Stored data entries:
Segment Open

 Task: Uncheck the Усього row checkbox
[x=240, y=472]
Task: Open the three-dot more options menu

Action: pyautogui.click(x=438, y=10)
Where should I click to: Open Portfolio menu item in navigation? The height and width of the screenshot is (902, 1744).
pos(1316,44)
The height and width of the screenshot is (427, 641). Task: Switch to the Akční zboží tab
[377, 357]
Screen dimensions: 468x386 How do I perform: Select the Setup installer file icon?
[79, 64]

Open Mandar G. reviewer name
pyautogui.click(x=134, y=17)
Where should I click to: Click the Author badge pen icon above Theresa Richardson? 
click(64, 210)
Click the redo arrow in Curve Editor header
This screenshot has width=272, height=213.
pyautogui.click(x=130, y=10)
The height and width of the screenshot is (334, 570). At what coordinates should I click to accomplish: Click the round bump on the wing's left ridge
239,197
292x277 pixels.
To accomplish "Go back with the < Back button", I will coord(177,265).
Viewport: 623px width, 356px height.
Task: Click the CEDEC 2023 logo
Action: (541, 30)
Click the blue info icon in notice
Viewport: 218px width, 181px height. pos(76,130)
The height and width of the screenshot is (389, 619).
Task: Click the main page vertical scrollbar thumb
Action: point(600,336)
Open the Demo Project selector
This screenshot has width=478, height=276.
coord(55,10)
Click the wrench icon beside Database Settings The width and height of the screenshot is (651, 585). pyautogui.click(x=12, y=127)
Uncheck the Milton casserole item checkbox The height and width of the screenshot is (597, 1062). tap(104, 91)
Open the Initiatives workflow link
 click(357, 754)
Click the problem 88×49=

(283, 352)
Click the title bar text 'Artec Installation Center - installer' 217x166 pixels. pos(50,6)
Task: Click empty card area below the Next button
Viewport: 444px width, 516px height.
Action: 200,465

Segment Closed

In full and without error, retype the entries above.

 Task: Uncheck the Усього row checkbox
[x=240, y=472]
Task: Open the three-dot more options menu

Action: pyautogui.click(x=438, y=10)
Where should I click to: Open Portfolio menu item in navigation? The height and width of the screenshot is (902, 1744).
pos(1316,44)
The height and width of the screenshot is (427, 641). Task: Switch to the Akční zboží tab
[377, 357]
Screen dimensions: 468x386 How do I perform: Select the Setup installer file icon?
[79, 64]

Open Mandar G. reviewer name
pyautogui.click(x=134, y=17)
Where should I click to: Click the Author badge pen icon above Theresa Richardson? 
click(64, 210)
Click the redo arrow in Curve Editor header
This screenshot has width=272, height=213.
pyautogui.click(x=130, y=10)
The height and width of the screenshot is (334, 570). At what coordinates should I click to accomplish: Click the round bump on the wing's left ridge
239,197
292x277 pixels.
To accomplish "Go back with the < Back button", I will coord(177,265).
Viewport: 623px width, 356px height.
Task: Click the CEDEC 2023 logo
Action: (541, 30)
Click the blue info icon in notice
Viewport: 218px width, 181px height. pos(76,130)
The height and width of the screenshot is (389, 619).
Task: Click the main page vertical scrollbar thumb
Action: point(600,336)
Open the Demo Project selector
This screenshot has width=478, height=276.
coord(55,10)
Click the wrench icon beside Database Settings The width and height of the screenshot is (651, 585). pyautogui.click(x=12, y=127)
Uncheck the Milton casserole item checkbox The height and width of the screenshot is (597, 1062). tap(104, 91)
Open the Initiatives workflow link
 click(357, 754)
Click the problem 88×49=

(283, 352)
Click the title bar text 'Artec Installation Center - installer' 217x166 pixels. pos(50,6)
Task: Click empty card area below the Next button
Viewport: 444px width, 516px height.
Action: 200,465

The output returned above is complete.